** Opening Given data block **

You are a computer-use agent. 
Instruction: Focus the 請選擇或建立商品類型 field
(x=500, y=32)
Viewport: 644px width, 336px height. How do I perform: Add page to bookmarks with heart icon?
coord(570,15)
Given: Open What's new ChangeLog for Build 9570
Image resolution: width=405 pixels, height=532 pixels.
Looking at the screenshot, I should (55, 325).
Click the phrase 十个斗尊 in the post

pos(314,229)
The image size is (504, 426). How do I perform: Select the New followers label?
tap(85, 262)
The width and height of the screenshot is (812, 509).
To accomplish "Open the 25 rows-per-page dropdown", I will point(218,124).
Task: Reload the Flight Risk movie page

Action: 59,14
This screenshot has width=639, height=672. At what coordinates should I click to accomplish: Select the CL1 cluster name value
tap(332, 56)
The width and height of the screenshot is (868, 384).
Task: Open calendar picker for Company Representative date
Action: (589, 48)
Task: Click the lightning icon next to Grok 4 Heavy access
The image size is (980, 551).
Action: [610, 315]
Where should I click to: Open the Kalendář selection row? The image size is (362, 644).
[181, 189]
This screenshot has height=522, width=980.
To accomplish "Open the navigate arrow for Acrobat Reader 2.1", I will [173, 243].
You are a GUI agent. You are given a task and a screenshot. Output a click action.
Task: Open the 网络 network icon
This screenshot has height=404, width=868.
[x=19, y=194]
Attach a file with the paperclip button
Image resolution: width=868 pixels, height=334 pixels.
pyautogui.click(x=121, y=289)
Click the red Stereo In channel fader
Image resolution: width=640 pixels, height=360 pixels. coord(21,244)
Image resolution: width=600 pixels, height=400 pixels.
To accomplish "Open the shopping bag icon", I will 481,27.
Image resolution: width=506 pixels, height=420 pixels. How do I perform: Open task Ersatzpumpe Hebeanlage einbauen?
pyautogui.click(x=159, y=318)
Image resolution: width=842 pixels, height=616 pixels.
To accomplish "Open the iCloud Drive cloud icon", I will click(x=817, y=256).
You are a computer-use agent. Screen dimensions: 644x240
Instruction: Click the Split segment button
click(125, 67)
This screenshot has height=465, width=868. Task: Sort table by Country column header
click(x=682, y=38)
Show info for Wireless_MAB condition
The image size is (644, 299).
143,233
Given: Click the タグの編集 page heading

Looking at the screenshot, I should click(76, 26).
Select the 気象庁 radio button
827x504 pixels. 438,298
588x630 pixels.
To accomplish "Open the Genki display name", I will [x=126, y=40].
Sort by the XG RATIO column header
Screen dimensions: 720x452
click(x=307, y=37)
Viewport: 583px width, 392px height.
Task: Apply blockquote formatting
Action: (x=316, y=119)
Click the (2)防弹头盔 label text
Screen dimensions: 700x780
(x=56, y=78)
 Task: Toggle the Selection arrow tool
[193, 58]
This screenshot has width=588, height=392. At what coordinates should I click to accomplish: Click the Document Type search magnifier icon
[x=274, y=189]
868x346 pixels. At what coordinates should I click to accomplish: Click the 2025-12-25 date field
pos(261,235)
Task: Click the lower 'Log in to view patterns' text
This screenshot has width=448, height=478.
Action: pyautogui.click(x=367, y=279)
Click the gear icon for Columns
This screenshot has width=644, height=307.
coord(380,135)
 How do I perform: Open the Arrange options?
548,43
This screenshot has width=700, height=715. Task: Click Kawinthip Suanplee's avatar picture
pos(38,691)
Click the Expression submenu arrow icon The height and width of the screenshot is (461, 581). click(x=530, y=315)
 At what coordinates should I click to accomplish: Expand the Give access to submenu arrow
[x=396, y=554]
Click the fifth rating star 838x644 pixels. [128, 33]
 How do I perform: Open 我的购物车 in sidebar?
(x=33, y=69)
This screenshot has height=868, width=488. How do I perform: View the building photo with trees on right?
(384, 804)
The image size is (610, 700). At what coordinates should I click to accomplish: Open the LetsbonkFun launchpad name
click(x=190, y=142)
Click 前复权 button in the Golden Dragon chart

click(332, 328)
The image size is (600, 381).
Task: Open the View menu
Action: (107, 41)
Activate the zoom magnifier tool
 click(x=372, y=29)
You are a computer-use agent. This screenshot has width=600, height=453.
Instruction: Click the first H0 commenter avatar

** Closing Given data block **

Looking back over the data above, restate word for word the lines that begin at the line with "Viewport: 644px width, 336px" and end at the line with "The width and height of the screenshot is (812, 509).", inclusive.

Solution:
Viewport: 644px width, 336px height. How do I perform: Add page to bookmarks with heart icon?
coord(570,15)
Given: Open What's new ChangeLog for Build 9570
Image resolution: width=405 pixels, height=532 pixels.
Looking at the screenshot, I should (55, 325).
Click the phrase 十个斗尊 in the post

pos(314,229)
The image size is (504, 426). How do I perform: Select the New followers label?
tap(85, 262)
The width and height of the screenshot is (812, 509).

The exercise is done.